Par Barras

Lionel Jospin s'était défini naguère comme un "austère qui se marre". Dans les couloirs de Solférino, on parle désormais de "l'austère qui n'en finit pas de se barrer". Certains de ses partisans croient encore à la possibilité du retour. Pour Jean Glavany, Ségolène Royal s'effondrera dès les premiers mois de 2007. Il faudra aller chercher Jospin qui, moderne Cincinnatus, viendra sauver le socialisme français à la dérive. Ce scénario alambiqué qui permettrait in fine à Jospin de revenir sans avoir eu à mener une longue et pénible campagne interne ne convainc pas tous les "jospinistes historiques". La plupart ont rallié le camp de Dominique Strauss-Kahn. C'est le cas notamment de Robert Badinter, qui apporte tout son prestige moral à la campagne de ce dernier.

Bien que la procédure de désignation du candidat socialiste se déroule sans Jospin, son absence n'est pas totale. En effet, dans la profession de foi envoyée par chaque postulant aux militants, Laurent Fabius insiste sur son appartenance passée à des équipes gouvernementales placées sous l'autorité de François Mitterrand et de Lionel Jospin. Double parrainage qui lui permet d'élargir ses références et ses soutiens éventuels. Habileté ultime d'un candidat sur lequel tout le monde s'accorde pour dire qu'il est, sur la forme, le meilleur. Il est d'ailleurs probable que son score final sera plus élevé que celui que donnent les sondages. Sur le fond, sa profession de foi confirme sa nouvelle lubie d'adopter des postures d'ultra-gauche, développant un discours que beaucoup ont du mal à prendre au sérieux. On interprète souvent cette étrange attitude comme la volonté de répéter à l'identique la stratégie qui avait si bien réussi à François Mitterrand. En se déclarant dans les années 70 favorable à la rupture avec le capitalisme, ce dernier a pu accéder au pouvoir suprême tout en marginalisant le Parti communiste. Mais à l'époque, le réservoir de voix communistes à capter était de 20%, alors qu'il n'est probablement plus guère supérieur à 5%.

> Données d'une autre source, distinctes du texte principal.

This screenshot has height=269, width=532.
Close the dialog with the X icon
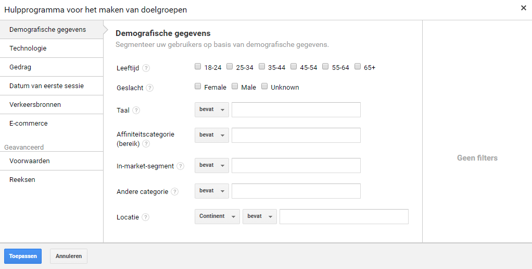[x=524, y=8]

Le positionnement de Laurent Fabius surprend d'autant plus que le parti communiste lui-même a modernisé son discours : certes, Marie-George Buffet parle toujours de renationaliser les transports et les télécommunications. Mais elle a indiqué dans ses plus récentes déclarations que les propositions communistes devraient éviter de "remettre en cause la santé financière des entreprises". Ce sens nouveau de la modération s'empare des plus inattendus. Alain Krivine répète à qui veut l'entendre que la gauche du "non" au référendum sur l'Europe doit comprendre qu'une hostilité trop radicale à l'égard du PS débouchera sur une victoire de la droite.

Quant à DSK, il n'est bien évidemment pas en reste dans l'affirmation de la sagesse - on ne s'attendait pas de sa part à des protestations répétées de bolchevisme… Il se définit, dans sa profession de foi, comme "social et démocrate", ce que les médias ont traduit par "social-démocrate", qualificatif que jusqu'à présent il n'a pas cru bon de devoir renier.

C'est le 16 novembre - le 25 brumaire - que les militants socialistes feront leur choix. Si tous les pronostics convergent sur une victoire de Ségolène Royal, rares sont ceux qui la prédisent éclatante. Les nouveaux adhérents- les adhérents "Internet" - supposés plutôt "ségolinistes" seront moins nombreux à pouvoir voter que prévu : sur les 85 000 recensés à la fin de l'été, ils ne seraient plus que 60 000 à avoir satisfait à toutes les exigences du parti. L'opposition à Ségolène reste vivace dans le parti, entretenue par ses déclarations maladroites et par une multitude de détails montés en épingle. Dernier en date : le tribunal administratif de Poitiers vient d'annuler la décision du Conseil régional de Poitou-Charentes de fermer la Maison de la région que Jean-Pierre Raffarin avait créée à Paris. Conséquence logique : il faudrait la rouvrir. Or, le Conseil régional s'étant défait des locaux, la réouverture suppose de trouver de nouveaux bureaux, forcément plus chers dans la conjoncture immobilière actuelle. Aurait-on confondu vitesse et précipitation ? Cette question se répand dans les assemblées socialistes où certains veulent l'étendre à la chronique de la victoire annoncée de Ségolène.

Barras est le pseudonyme d'un haut fonctionnaire, proche du Parti Socialiste.